Records for this task
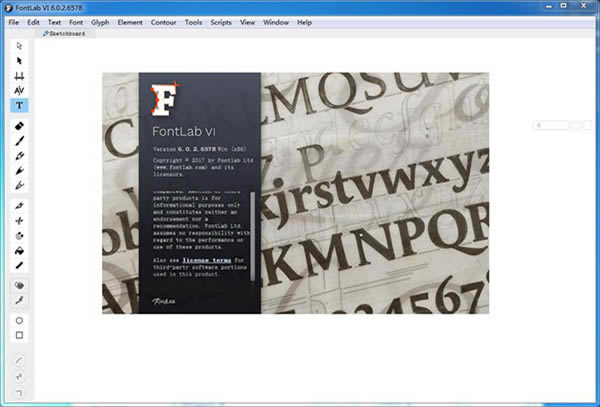The width and height of the screenshot is (600, 407).
Task: Select the Kerning AV tool
Action: [x=20, y=90]
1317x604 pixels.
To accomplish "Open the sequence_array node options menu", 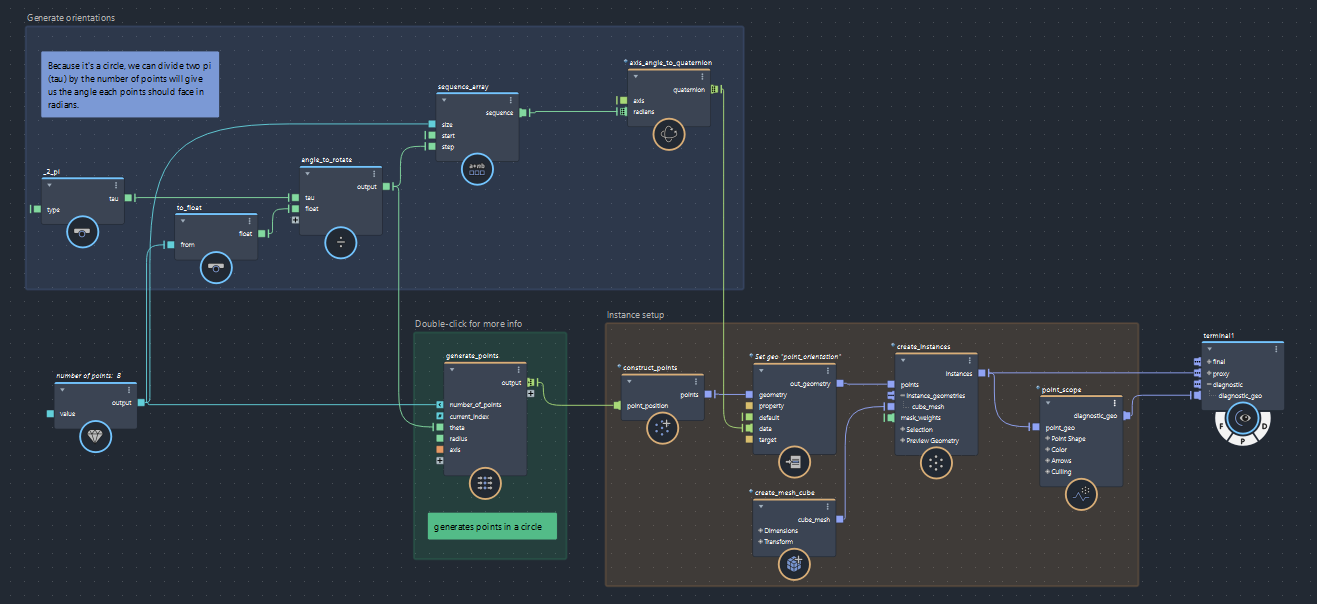I will tap(511, 100).
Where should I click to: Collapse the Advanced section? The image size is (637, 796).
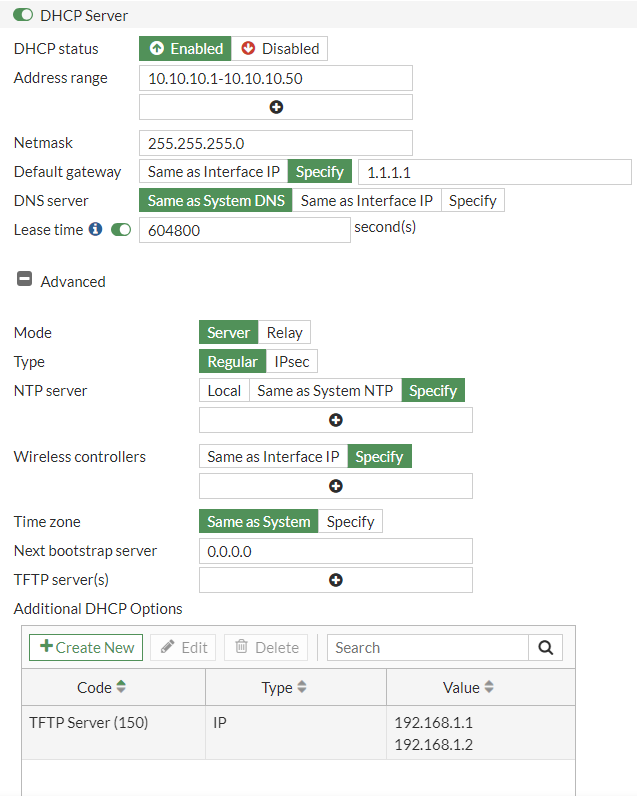24,281
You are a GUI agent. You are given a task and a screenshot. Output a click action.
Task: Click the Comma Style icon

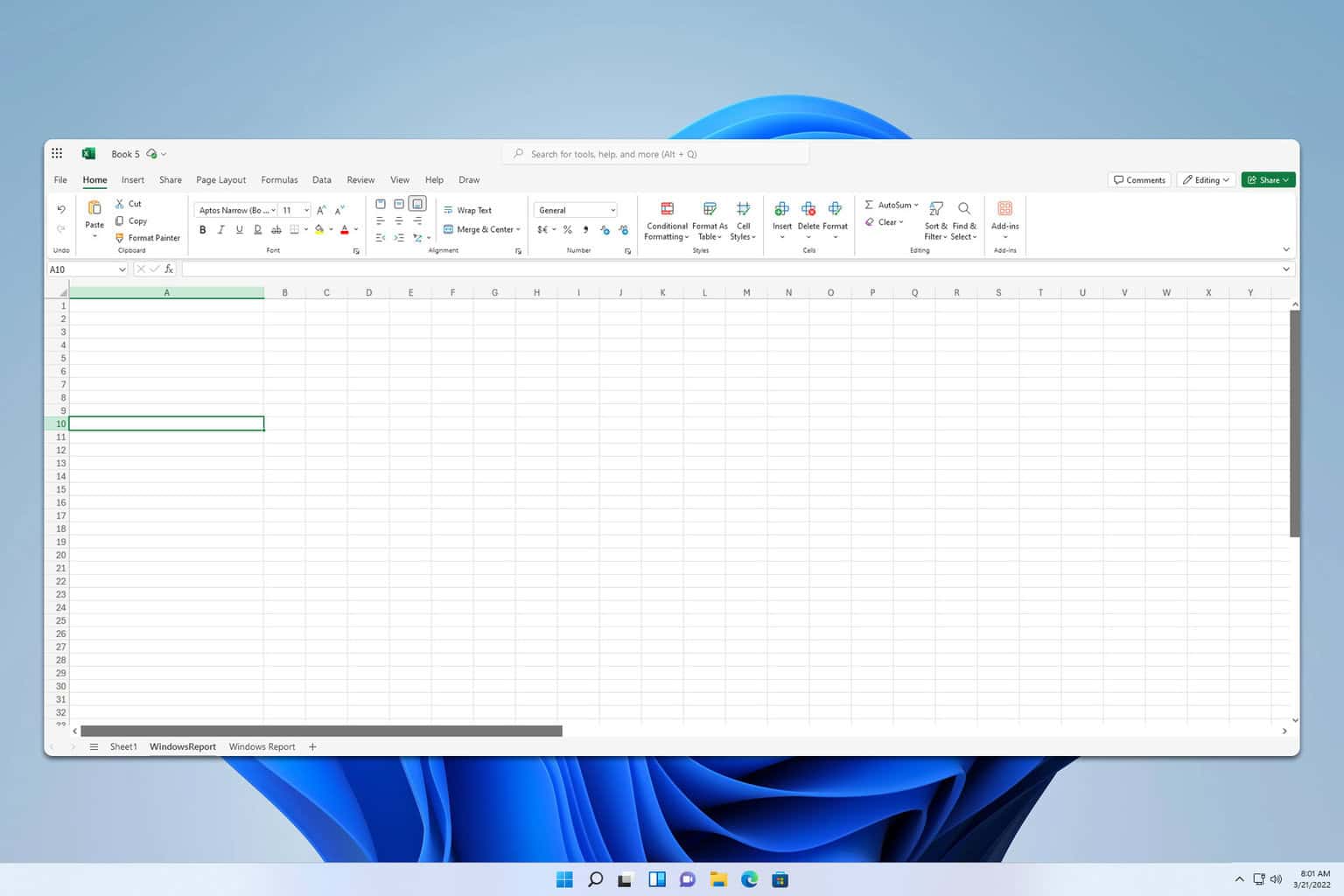coord(585,229)
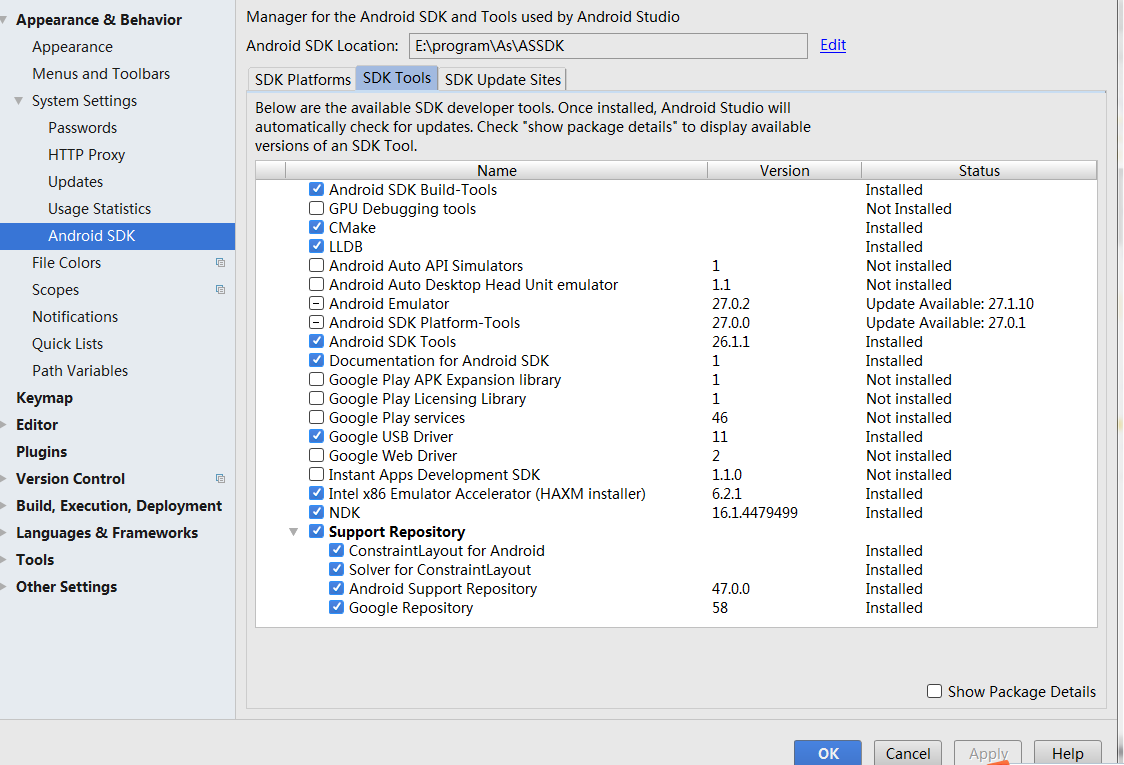Enable Android Auto API Simulators
This screenshot has height=765, width=1124.
tap(316, 265)
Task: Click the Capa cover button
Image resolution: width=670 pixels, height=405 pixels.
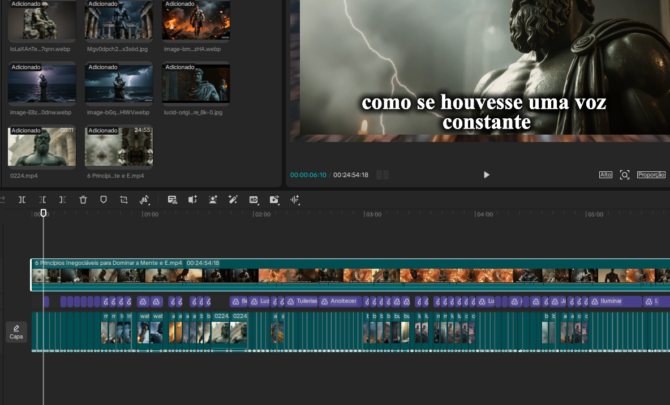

Problem to solve
Search the data for "pixels" and list every line in which it occurs.

Solved problem
1317x604 pixels.
Image resolution: width=670 pixels, height=405 pixels.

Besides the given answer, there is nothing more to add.